Recovery from stopwords-removed count BOWs

In order for a document $\mathbf{d}$ to be in the feasible set $F(\mathbf{x})$ of a stopwords-removed count BOW $\mathbf{x}$, each word $v$ in the vocabulary must occur $\mathbf{x}_v$ times in $\mathbf{d}$, unless $v$ is a stopword. If $v$ is a stopword, it can occur any number of times in the document. As a result, we also do not know $n$, the document length. This makes A$^*$ search difficult. For example, a short document that only uses words in $\mathbf{x}$ may have a higher language model score than a longer document that also uses stopwords. Conversely, a long document that repeats a high-probability phrase of stopwords like ``and in the'' may have a higher per-word score than a moderate-length document that uses fewer stopwords. In fact, per-word score can increase monotonically with partial document length. To simplify the problem and reduce the size of the feasible set, we infer document length from $\mathbf{x}$ and limit the feasible set to documents of that length.

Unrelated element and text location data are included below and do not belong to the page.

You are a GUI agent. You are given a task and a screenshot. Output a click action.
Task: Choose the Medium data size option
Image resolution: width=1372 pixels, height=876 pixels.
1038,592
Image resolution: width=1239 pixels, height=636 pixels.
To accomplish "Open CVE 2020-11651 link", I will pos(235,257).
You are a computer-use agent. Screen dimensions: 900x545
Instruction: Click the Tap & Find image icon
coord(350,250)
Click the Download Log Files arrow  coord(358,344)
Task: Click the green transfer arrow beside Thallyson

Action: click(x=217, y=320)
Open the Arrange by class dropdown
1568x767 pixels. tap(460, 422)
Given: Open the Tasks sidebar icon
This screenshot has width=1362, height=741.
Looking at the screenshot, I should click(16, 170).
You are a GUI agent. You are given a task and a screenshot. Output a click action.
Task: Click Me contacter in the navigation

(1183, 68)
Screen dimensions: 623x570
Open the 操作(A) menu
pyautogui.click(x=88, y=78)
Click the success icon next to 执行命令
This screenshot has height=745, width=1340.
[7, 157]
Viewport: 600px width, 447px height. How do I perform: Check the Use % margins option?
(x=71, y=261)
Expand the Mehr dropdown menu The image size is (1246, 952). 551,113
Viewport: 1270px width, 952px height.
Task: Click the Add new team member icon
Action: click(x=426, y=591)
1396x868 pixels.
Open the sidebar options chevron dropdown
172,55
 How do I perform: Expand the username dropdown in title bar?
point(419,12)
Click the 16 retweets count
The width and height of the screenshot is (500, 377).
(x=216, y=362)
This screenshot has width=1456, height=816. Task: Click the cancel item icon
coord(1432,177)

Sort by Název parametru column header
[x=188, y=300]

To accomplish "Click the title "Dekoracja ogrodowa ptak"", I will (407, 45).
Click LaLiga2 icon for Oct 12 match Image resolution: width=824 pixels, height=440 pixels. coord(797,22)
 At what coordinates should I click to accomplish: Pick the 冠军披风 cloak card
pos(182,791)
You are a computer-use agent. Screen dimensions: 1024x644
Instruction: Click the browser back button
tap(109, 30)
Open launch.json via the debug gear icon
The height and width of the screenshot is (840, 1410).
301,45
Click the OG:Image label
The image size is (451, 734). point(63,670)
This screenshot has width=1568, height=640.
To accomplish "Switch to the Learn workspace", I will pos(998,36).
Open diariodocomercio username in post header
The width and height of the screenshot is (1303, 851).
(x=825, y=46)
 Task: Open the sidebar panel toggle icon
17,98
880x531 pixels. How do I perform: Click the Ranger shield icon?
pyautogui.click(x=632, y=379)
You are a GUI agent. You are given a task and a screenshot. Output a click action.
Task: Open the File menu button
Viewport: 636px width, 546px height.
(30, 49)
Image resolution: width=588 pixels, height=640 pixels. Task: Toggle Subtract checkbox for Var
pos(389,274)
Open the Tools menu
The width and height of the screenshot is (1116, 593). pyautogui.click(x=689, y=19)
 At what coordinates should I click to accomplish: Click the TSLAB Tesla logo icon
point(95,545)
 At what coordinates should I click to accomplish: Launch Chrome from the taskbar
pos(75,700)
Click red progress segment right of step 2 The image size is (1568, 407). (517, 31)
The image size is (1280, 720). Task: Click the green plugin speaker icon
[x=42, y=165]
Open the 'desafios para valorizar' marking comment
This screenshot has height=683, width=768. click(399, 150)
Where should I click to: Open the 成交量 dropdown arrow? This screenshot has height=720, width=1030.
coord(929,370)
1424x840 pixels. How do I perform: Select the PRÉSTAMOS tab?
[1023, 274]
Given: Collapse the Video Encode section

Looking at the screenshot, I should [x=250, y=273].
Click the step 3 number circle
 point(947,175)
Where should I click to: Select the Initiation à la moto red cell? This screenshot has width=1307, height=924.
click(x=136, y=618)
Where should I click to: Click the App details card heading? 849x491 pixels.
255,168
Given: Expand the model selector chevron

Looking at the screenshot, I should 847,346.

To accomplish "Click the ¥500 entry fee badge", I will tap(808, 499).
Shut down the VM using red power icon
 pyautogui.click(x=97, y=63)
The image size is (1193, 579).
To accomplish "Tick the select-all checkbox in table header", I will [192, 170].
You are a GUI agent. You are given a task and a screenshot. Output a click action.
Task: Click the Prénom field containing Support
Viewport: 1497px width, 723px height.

To construct an estimator for document length $n$, given a stopwords-removed count BOW, we calculate the average ratio of document length (including stopwords) to BOW length (excluding stopwords) $\beta = \frac{1}{\vert D\vert} \sum_{\mathbf{d}_i \in D} \frac{n_i}{\mathbf{1}^\top \mathbf{x}_i}$ on a separate training set $D$ of documents, where each document $\mathbf{d}_i$ has length $n_i$ and a stopwords-removed BOW $\mathbf{x}_i$, and $\mathbf{1}$ is the all-one vector. Our document-length estimator, given a BOW $\mathbf{x}$ with unknown $n$ and $\mathbf{d}$, simply scales BOW length by $\beta$: $\hat{n}(\mathbf{x}) = \beta \mathbf{1}^\top \mathbf{x}$.

To find the best document $\mathbf{d}^* \in F(\mathbf{x})$, we perform A$^*$ search as before, with one difference: successor states are generated by appending words drawn from the remaining BOW (without replacement), as before, but also from the stopwords list (with replacement). The heuristic $h^{\mathrm{adm}}$ is still admissible, although it is farther from the true future path score than before, since $h^{\mathrm{adm}}$ does not sum over stopwords' $s^*$ scores.